Not every industry is software-driven.

Be careful. We are likely nearing the end of the recent boom in innovation, and tech investors are overreaching, says Silicon Valley investor and entrepreneur Elad Gil.

Gil, who’s spent years in key posts at Twitter and Google, and who’s currently invested in or advising private companies including AirBnB, Square, and Stripe, argues that as they search for the next technology wave, investors have begun to apply lofty software-company-level valuations to industries that are traditionally less profitable and more asset-intensive, and that also have vastly different business cycles and distribution.

“Tech investors are investing in food, hardware, traditional biotech, oil and gas, and other industries they know nothing about. Is this a sign of software transforming these areas, or unstated (and perhaps, not even self-aware) desperation?” Gil wrote in a blog post Wednesday.

“A software-enabled, network connected, crowdfunded, smart toaster is, when all is said and done, still just a toaster.”

It bears saying, however, that it will take quite a lot for these other sectors to begin to catch up to software in investment dollars. Since 2009, software has trounced other technologies in investment raised, and it’s still venture capital investors’ favorite by far.

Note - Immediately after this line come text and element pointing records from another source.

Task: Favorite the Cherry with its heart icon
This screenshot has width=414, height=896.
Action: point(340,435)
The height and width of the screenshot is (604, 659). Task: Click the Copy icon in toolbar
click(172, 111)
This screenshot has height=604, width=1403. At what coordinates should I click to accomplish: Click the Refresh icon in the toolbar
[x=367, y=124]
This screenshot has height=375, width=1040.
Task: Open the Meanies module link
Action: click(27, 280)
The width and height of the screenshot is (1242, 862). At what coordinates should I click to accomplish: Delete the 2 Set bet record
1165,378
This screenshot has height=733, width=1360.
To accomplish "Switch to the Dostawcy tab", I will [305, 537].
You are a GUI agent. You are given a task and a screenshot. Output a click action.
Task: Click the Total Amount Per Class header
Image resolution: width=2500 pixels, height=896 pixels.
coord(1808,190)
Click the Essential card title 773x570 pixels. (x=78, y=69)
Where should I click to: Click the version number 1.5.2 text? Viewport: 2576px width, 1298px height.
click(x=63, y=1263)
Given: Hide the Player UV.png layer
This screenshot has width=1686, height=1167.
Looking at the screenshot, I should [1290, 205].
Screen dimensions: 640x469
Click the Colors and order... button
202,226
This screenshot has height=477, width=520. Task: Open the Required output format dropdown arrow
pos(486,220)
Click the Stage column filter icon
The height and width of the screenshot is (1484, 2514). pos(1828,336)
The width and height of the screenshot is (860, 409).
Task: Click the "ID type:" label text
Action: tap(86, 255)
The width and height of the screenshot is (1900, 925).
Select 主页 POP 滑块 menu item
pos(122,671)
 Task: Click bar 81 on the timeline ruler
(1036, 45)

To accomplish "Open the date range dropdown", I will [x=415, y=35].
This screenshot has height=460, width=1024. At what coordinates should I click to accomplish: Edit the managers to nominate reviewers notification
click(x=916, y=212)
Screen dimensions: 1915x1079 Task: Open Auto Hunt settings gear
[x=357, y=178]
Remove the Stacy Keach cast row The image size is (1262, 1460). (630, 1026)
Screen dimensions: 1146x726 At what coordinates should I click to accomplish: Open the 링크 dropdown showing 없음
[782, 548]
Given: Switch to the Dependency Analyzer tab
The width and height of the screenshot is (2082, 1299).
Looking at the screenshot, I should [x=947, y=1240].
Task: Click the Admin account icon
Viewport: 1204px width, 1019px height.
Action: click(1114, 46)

In the first three months of 2016, investors funding new companies put 39 percent of their money into software, matching similar numbers in 2014 and 2015, according to data tracked by PricewaterhouseCoopers and the National Venture Capital Association. 

Investors also showed surprisingly strong ongoing support for certain $1-billion-plus unicorns like Uber and Snapchat.

Beyond software there have been winners and losers. New biotechnology companies pulled in 20 percent of venture funds, $1.8 billion, in 2015, nearly double their 2014 share. But energy companies, long suffering from investor neglect, are getting an ever smaller slice of the pie, raising a meager $39 million, or 2 percent of all funding for new companies, in the first quarter of 2016.